Arizona Public Universities Eliminate DEI Requirements In Job Postings

The U.S. Supreme Court ruled in late June that college and university admissions boards may not use race as a primary factor in deciding which applicants to accept.

That ruling did not stop such institutions from implementing “diversity, equity, and inclusion” standards in their respective hiring practices, however, as evidenced by a host of requirements tacked onto the job applications of public universities in Arizona.

Earlier this year, a review by the Phoenix-based Goldwater Institute found that a significant percentage of postings at Arizona State University, the University of Arizona, and Northern Arizona University included requirements for so-called diversity statements.

The University of Arizona came in at the bottom of the list with a relatively low 28% of job postings making such a requirement. NAU and ASU, on the other hand, demanded diversity statements from applicants in response to 73% and 81% of job postings, respectively.

Instead of submitting a cover letter with applications, these jobs called for a two-page statement detailing how the applicant had engaged in racial activism or otherwise pursued the ill-defined ideal of diversity. In certain cases, the universities demanded that candidates express support for “intersectional personal identities.”

Amid backlash based on the Goldwater Institute’s findings, however, the Arizona public university system has rescinded those requirements.

According to a decision by the Arizona Board of Regents, “some departments at the universities may have included a request for a DEI statement in a job application” even though they were never mandated.

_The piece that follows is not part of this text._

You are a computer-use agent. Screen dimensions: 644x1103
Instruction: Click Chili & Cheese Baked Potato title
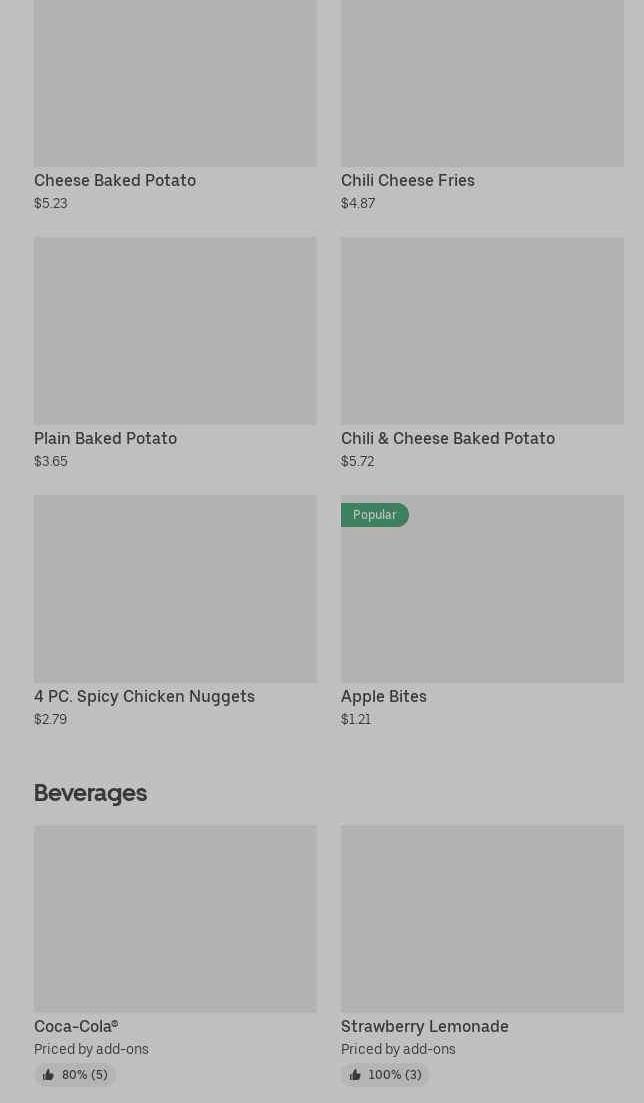pos(448,438)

While certain job postings might still include such a request, the board confirmed that “the universities have discontinued any requests for such statements in job applications.”

Calling the development a “huge victory for academic freedom and the First Amendment,” Goldwater Institute President and CEO Victor Riches argued that the previous requirements represented an infringement of the First Amendment as well as a clause in the Arizona Constitution that guarantees “no religious or political test or qualification shall ever be required as a condition of admission into any educational institution of the state, as teacher, student, or pupil.”

A number of states, including Texas and Florida, have advanced legislation in recent months to prohibit public universities from making DEI statements a prerequisite for any position.